On Thursday, Massachusetts Republican Gov. Charlie Baker signed into law a bill that will raise the minimum wage in his state to $15 an hour by 2023 and authorize a generous paid leave program. The governor's goal, it seems, was to stave off a threatened reduction in the sales tax at the ballot box.
Baker touted the legislation as a "grand bargain." But in this case, the winners are those advocating for a higher minimum wage and more mandatory paid leave for workers. The losers, on the other hand, are the voters who won't be able to decide on these issues for themselves—and the taxpayers and businesses who will have to face the consequences of the new policies alongside high sales taxes.
According to the Associated Press, had voters approved a ballot measure lowering the sales tax from 6.25 percent to 5 percent, the state would have lost about $1.2 billion a year.
By agreeing to a compromise that kept the sales tax issue off the ballot, Baker was trying to ensure the state won't lose that revenue.

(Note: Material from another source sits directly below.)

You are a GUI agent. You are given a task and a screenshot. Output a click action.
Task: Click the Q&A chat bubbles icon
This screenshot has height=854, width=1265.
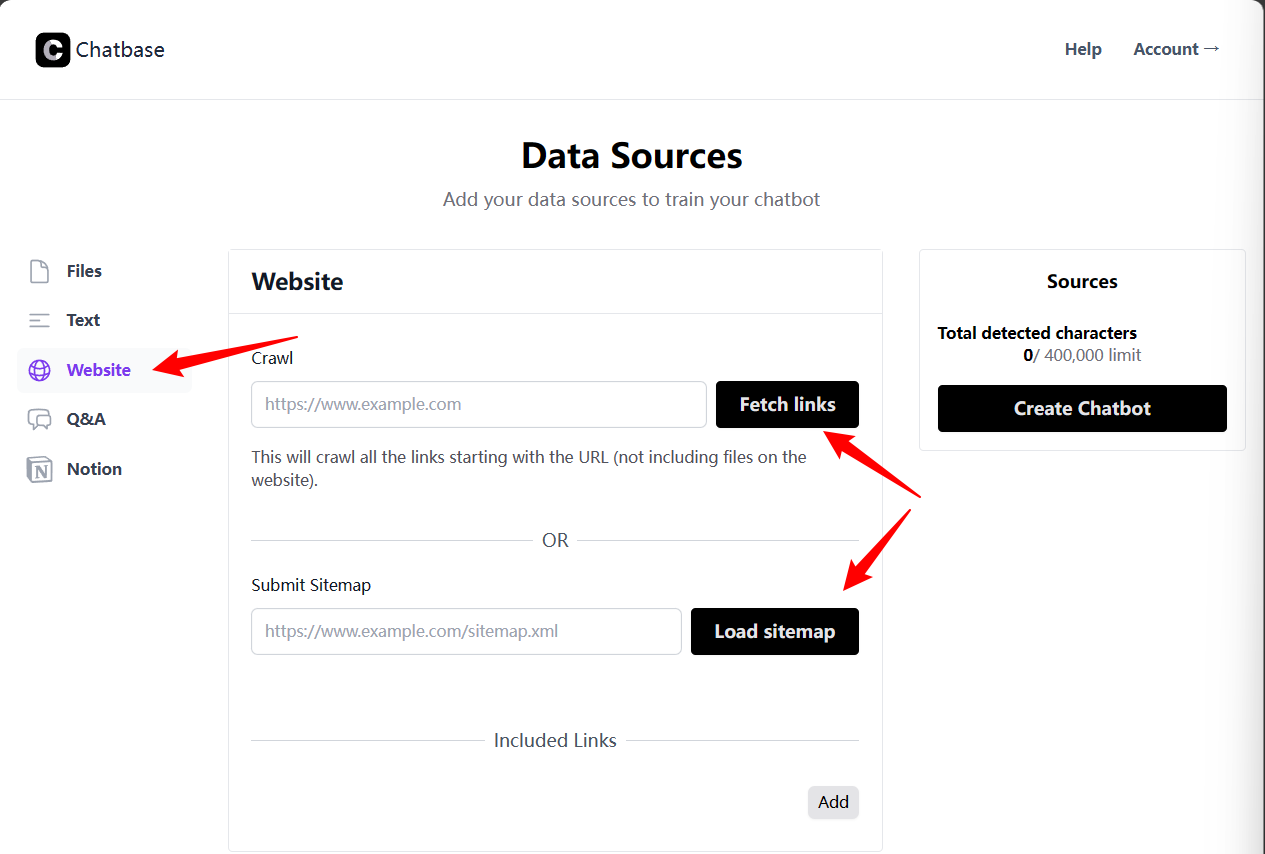tap(39, 419)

At the same time, he also went out of his way to keep voters from deciding whether or not they wanted to lower the state's sales tax.
The legislation will gradually raise the minimum wage from $11 an hour to $15 an hour by 2023. Tipped workers, meanwhile, will see their minimum pay increase from $3.75 an hour to $6.75 an hour over the next five years. Currently, the only other governors in the country to have signed $15 minimum wage bills into law are Andrew Cuomo of New York and Jerry Brown of California, both Democrats.
Roughly 840,000 worker will get a pay raise, according to the Massachusetts Budget and Policy Center. However, the bill will also eliminate time-and-a-half pay for Sundays by 2023.
Regarding the new paid leave policy, workers will be able to take as much as 12 weeks off if they need to care for either an ill family member or a new baby. They'll be allowed up to 20 weeks to deal with their own health needs. State Rep. Paul Brodeur (D–Middlesex) said it would be the most generous in the country.
Finally, the bill does not lower the state's sales tax, though it does institute an annual sales tax holiday in August.
"I am thankful that all parties came together, compromised and found common ground to produce a better set of policies than what the ballot questions represented," Baker said Thursday. "The Massachusetts workforce continues to grow with more and more people finding jobs and our administration is committed to maintaining the Commonwealth's competitive economic environment."
Though business leaders are concerned about raising the minimum wage to $15 an hour, some seem to think that it was better to implement an increase via a compromise rather than through a ballot measure.
"A lot of small businesses out there are fearful and angry over a potential $15-per-hour minimum wage and a new paid leave mandate, but we have to look at the reality of what we might be able to do through a compromise instead of what would occur through a ballot initiative," Jon B. Hurst, the president of the Retailers Association of Massachusetts, told the Boston Globe. "You don't reach compromises on the ballot. You reach compromise through the legislative process," Hurst added.